Agents fail. Tools time out, LLM APIs return rate limit errors, retrieved documents are stale. Design each pattern layer with an explicit fallback:

  • ReAct: if the maximum iteration count is reached, return best-available partial answer with a “may be incomplete” flag
  • Plan-and-Execute: if replanning fails, fall back to ReAct on the original task
  • Tool Use: if the primary tool fails, use a fallback tool if available; if not, continue without that tool and flag the gap in the response
  • Multi-Agent: if a worker fails, omit that sub-task from synthesis and flag the gap

A graceful degradation story is part of the production credibility of any agent system.

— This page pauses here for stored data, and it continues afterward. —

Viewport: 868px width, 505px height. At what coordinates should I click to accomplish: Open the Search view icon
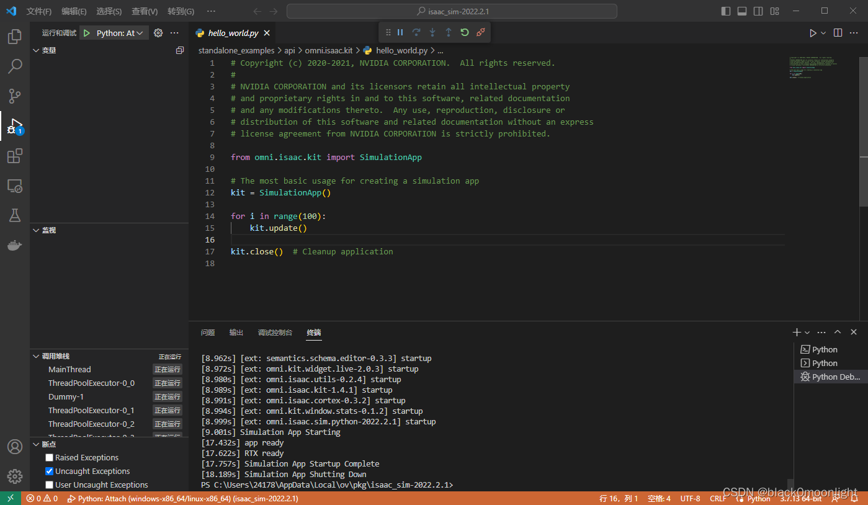14,66
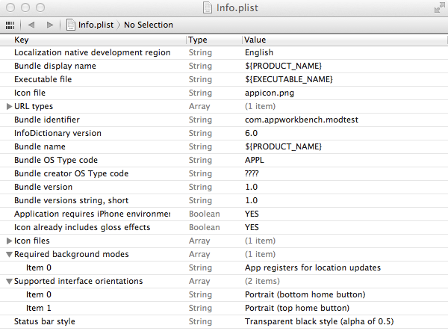448x331 pixels.
Task: Expand the URL types array
Action: pyautogui.click(x=10, y=107)
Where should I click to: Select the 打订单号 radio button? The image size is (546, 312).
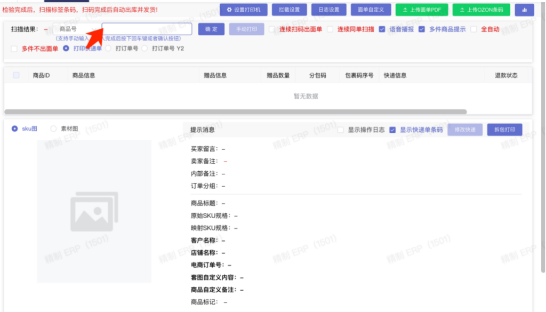109,49
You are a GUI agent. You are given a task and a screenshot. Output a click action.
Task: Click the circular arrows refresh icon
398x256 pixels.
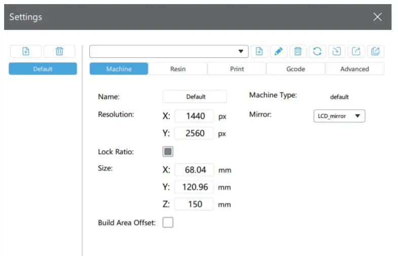[x=317, y=51]
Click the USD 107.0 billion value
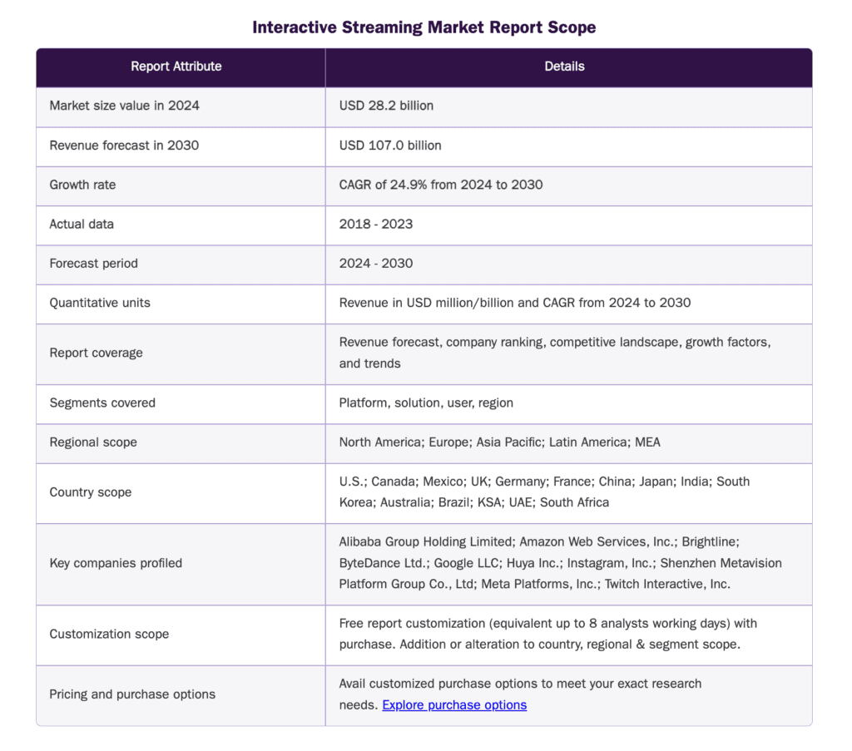The width and height of the screenshot is (852, 751). click(x=387, y=146)
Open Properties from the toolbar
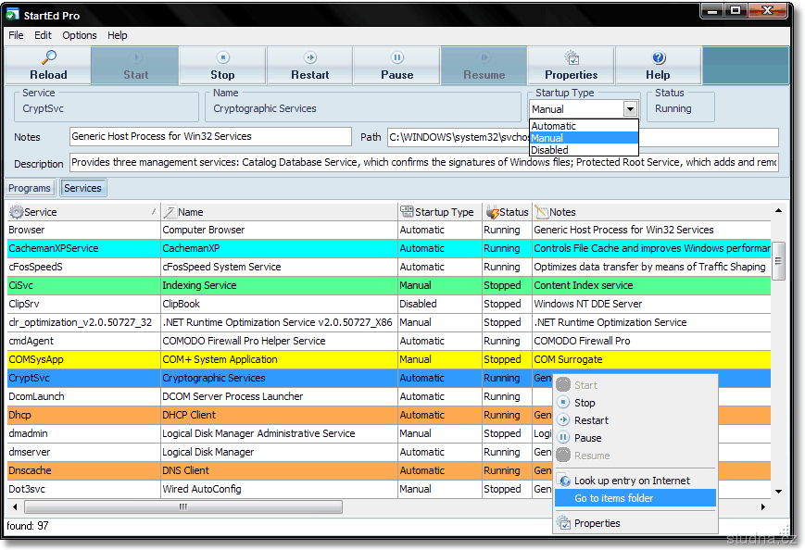The width and height of the screenshot is (805, 550). [571, 66]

Seven design patterns cover the majority of production agent architectures:

Tool Use is the foundation. All other patterns depend on well-designed tools with clear descriptions and typed interfaces.

ReAct is the default loop for most agents. It handles multi-step tasks by interleaving explicit reasoning with action. It is sufficient for the majority of production use cases.

Plan-and-Execute adds robustness for long-horizon tasks by separating planning from execution. Use it when ReAct is failing due to myopic step selection, not preemptively.

Reflexion adds quality assurance by evaluating outputs and triggering revision. Prefer deterministic validators (test runners, schema validators) over LLM self-evaluation where possible.

Multi-Agent enables parallelism and specialization. Adds significant coordination complexity. Introduce only when a single agent has a documented bottleneck.

Memory Patterns add persistence across steps and sessions. Choose the memory type based on what the agent needs to remember: short-term conversation buffer for current session, vector store retrieval for long-term knowledge.

Guardrail Patterns protect against misuse and quality failures. Input validation prevents abuse; output validation prevents harm; self-critique catches quality gaps.

Key takeaways:

  • Pattern selection should be driven by observed failure modes, not architectural preference. Add complexity when the simpler approach is demonstrably insufficient.
  • ReAct is sufficient for most production agent tasks. Most agents do not need Plan-and-Execute or multi-agent coordination.
  • Always configure maximum iteration limits. Unbounded reasoning loops are the most common production failure mode in agent systems.
  • Instrument every agent invocation. Without traces, production debugging is impossible.
  • Version your prompts and tool descriptions with the same discipline as application code.
  • Graceful degradation is a requirement, not a nice-to-have.